ACTIVITY
Each line, starting at the one with "Switch to the PERL tab" and running to the end of the data below, is to be set down again exactly, both ends included; leave pictures out.
::: STORED DATA
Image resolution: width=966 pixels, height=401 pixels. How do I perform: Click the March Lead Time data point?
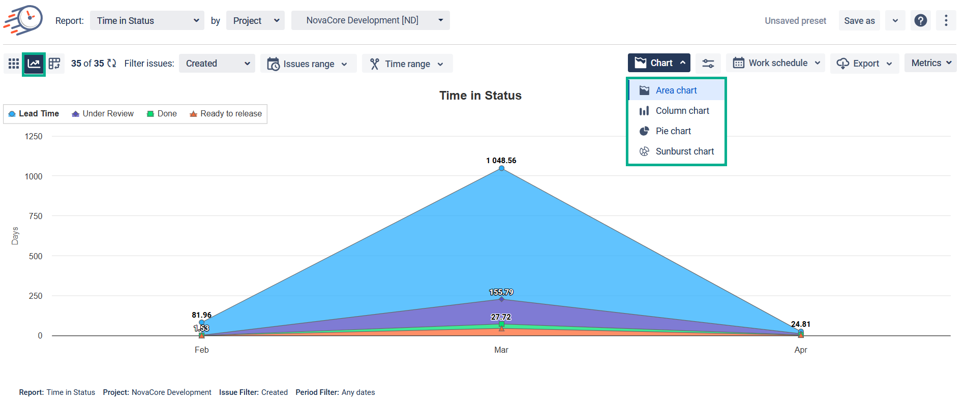pos(501,168)
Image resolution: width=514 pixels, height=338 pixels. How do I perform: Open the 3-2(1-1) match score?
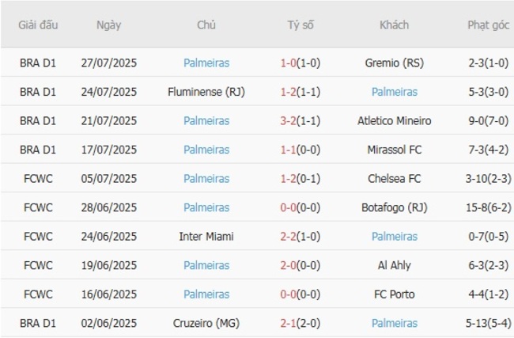click(300, 121)
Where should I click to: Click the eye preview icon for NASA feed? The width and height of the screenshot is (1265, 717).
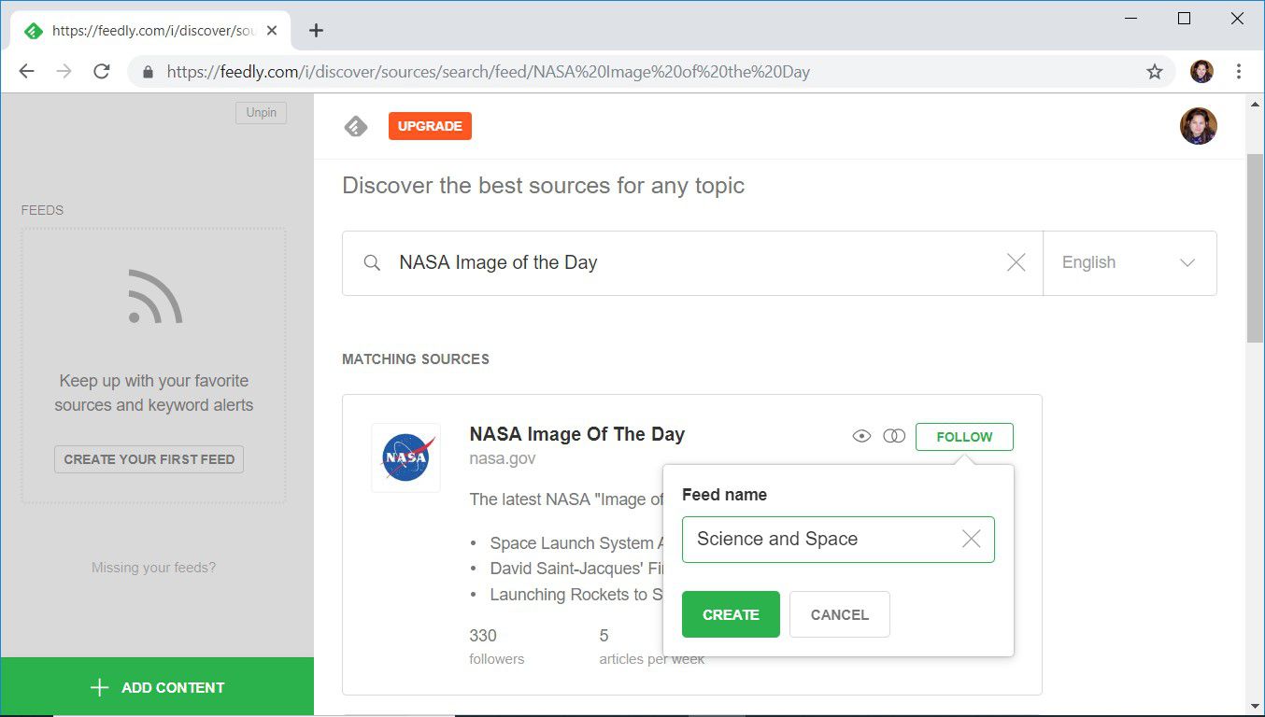tap(861, 436)
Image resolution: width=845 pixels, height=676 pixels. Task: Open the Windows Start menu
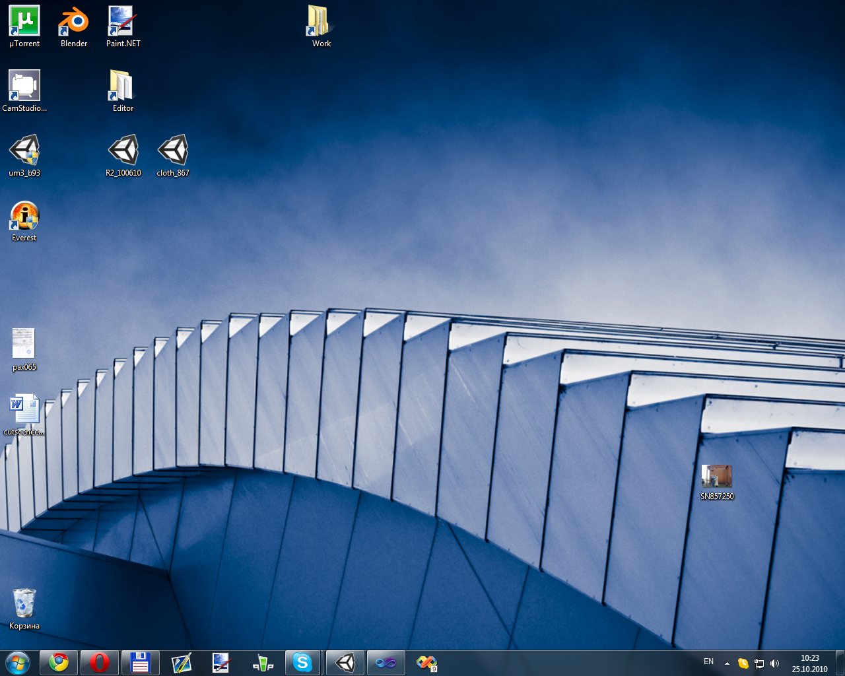tap(18, 663)
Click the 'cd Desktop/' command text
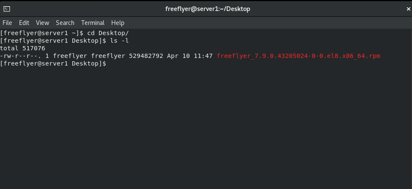Image resolution: width=412 pixels, height=189 pixels. click(108, 33)

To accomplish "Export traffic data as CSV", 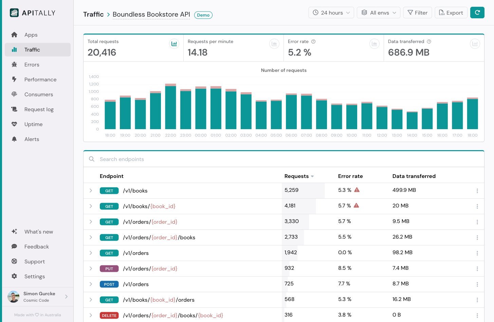I will [451, 13].
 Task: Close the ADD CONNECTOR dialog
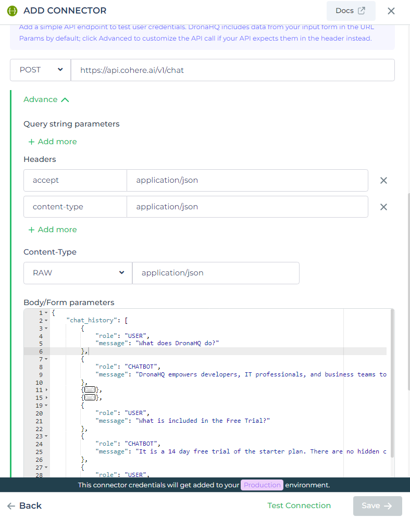(391, 10)
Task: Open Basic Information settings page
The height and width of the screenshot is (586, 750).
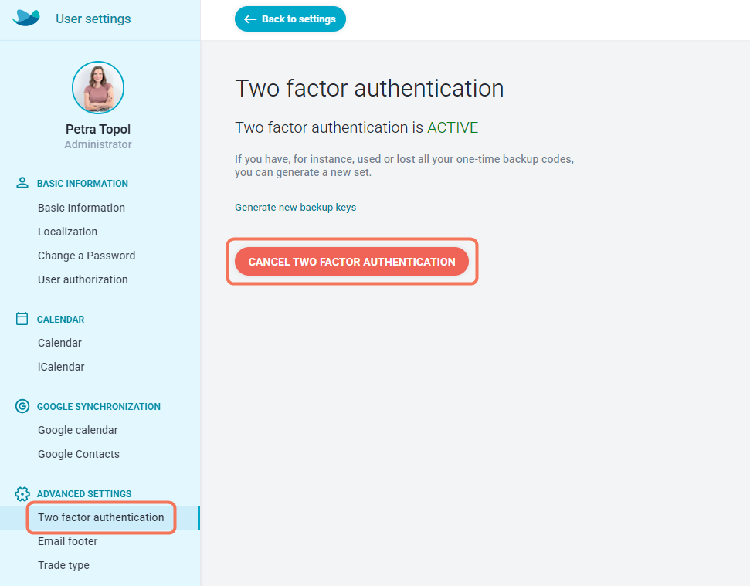Action: pos(81,208)

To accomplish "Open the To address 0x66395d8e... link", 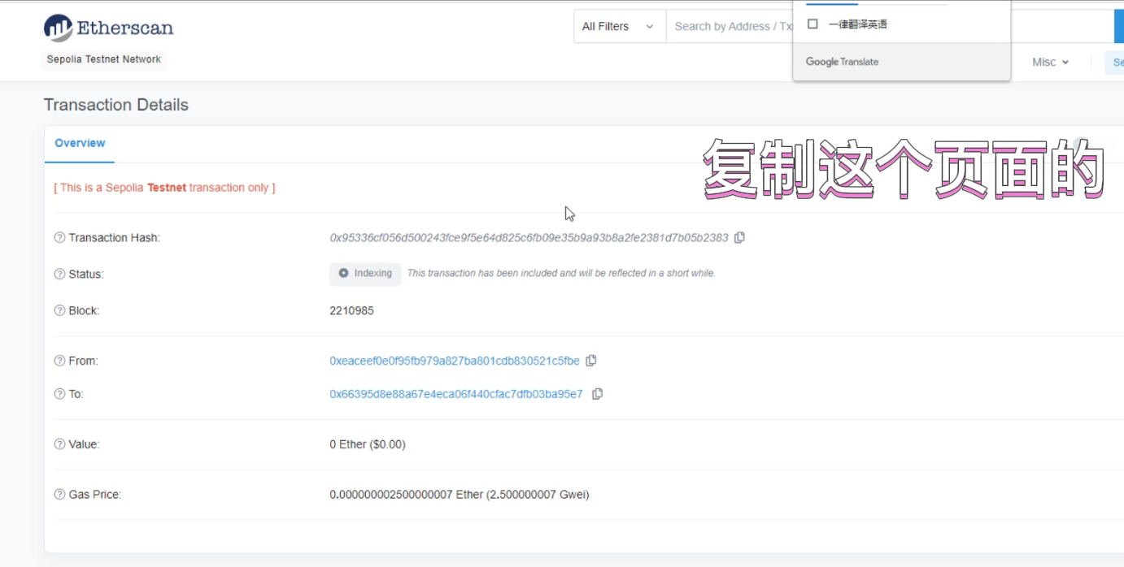I will pyautogui.click(x=455, y=394).
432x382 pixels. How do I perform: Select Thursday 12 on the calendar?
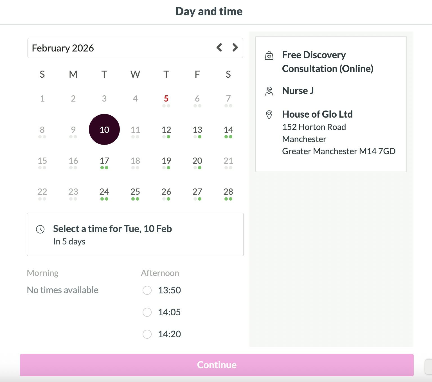[x=166, y=130]
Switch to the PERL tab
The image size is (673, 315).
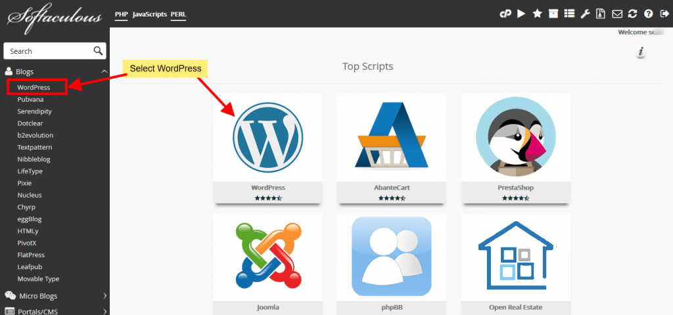point(178,14)
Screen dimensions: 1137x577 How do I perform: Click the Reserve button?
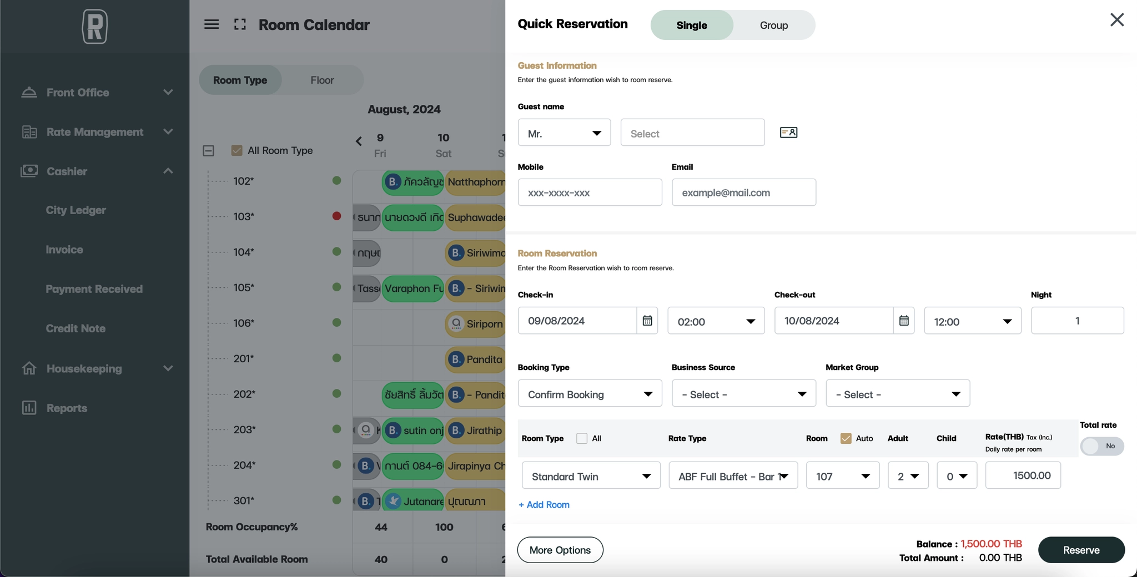pyautogui.click(x=1081, y=550)
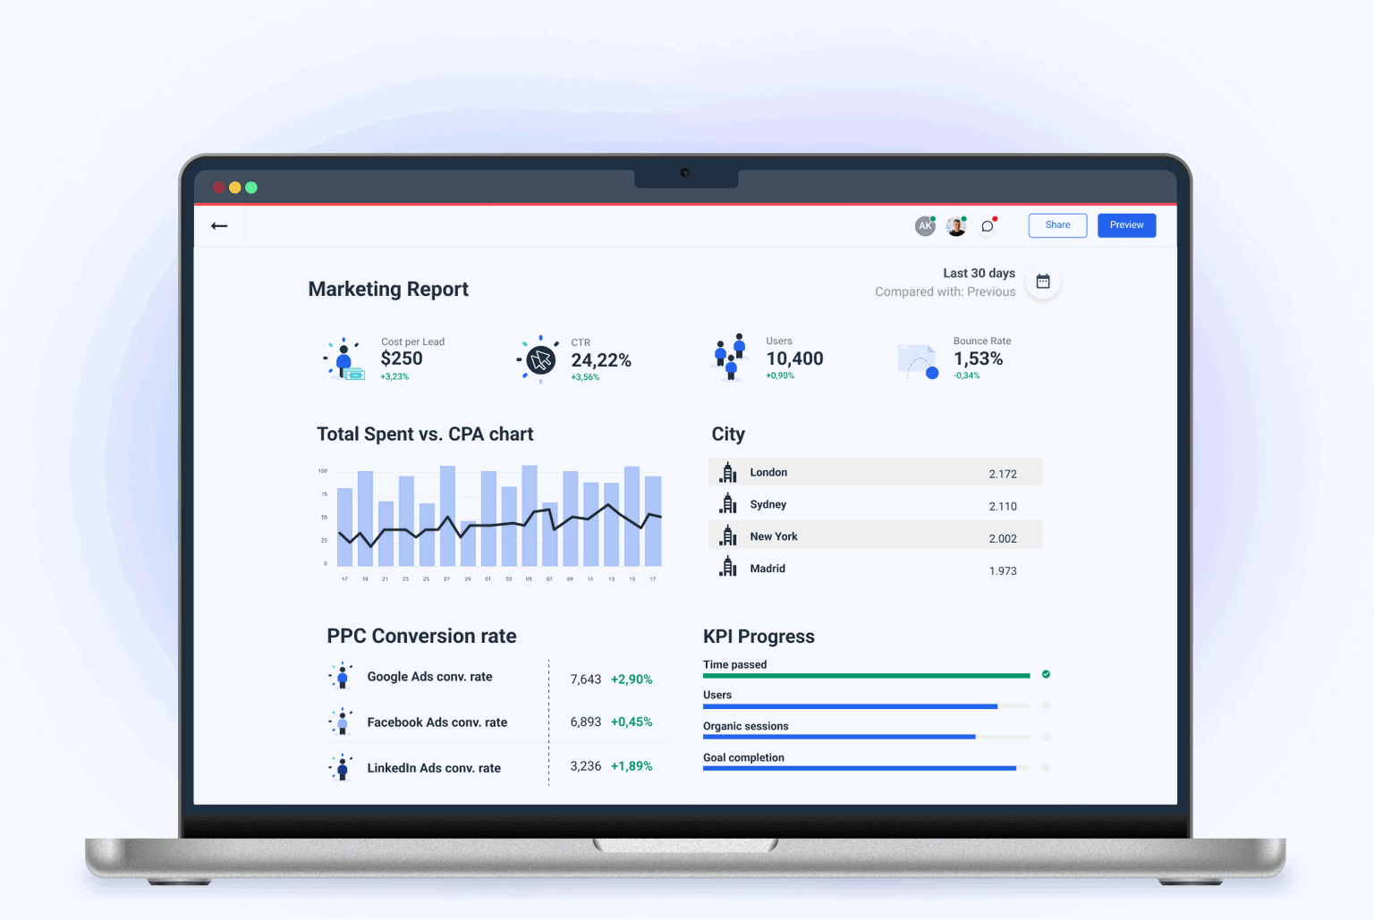Screen dimensions: 1374x920
Task: Click the Facebook Ads person icon
Action: click(341, 722)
::::::
ANSWER FOR THIS EXERCISE
Switch to the PERL tab
The image size is (673, 315).
point(178,14)
Screen dimensions: 1137x577 How do I perform: Click the Reserve button?
pyautogui.click(x=1081, y=550)
Screen dimensions: 1374x920
Task: Click the Facebook Ads person icon
Action: click(341, 722)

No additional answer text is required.